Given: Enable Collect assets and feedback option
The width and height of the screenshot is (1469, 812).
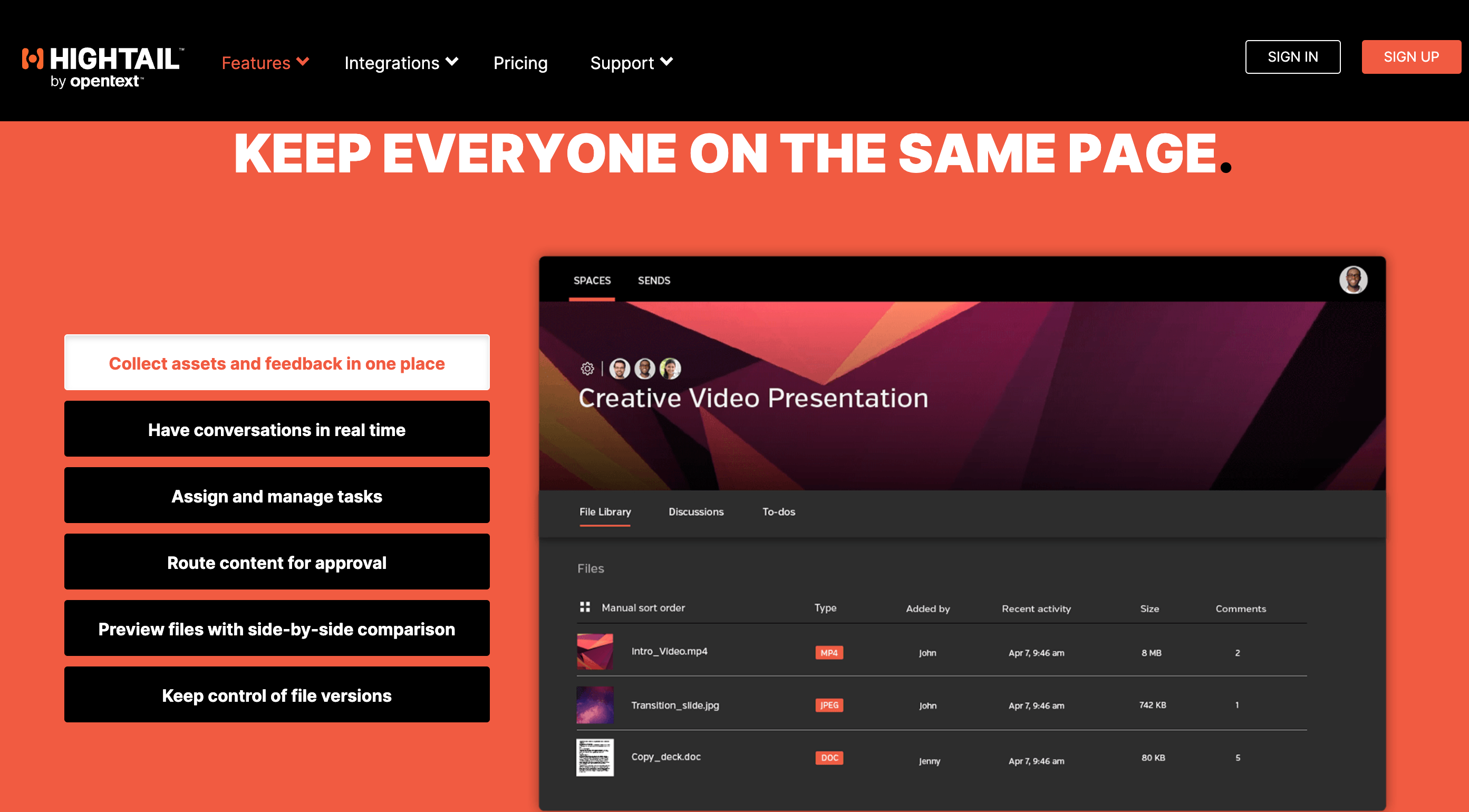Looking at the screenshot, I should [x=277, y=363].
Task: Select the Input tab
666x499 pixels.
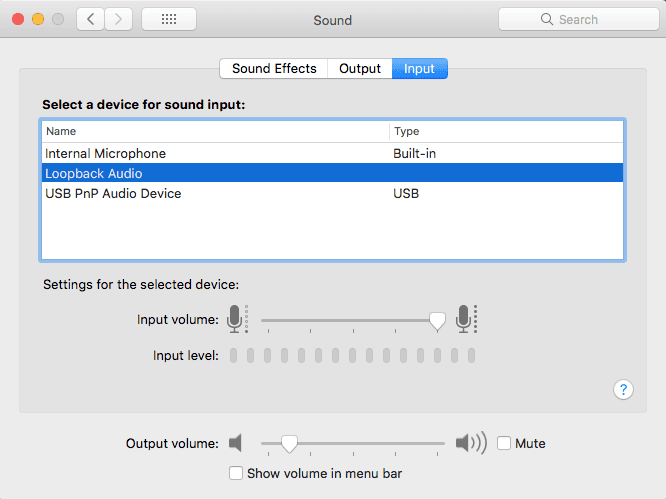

> WORK REQUIRED: A verbatim copy of the material, pictures excluded, is what must be produced.

> RESPONSE:
Given: Enable Collect assets and feedback option
The width and height of the screenshot is (1469, 812).
Looking at the screenshot, I should [x=277, y=363].
Task: Select the Input tab
666x499 pixels.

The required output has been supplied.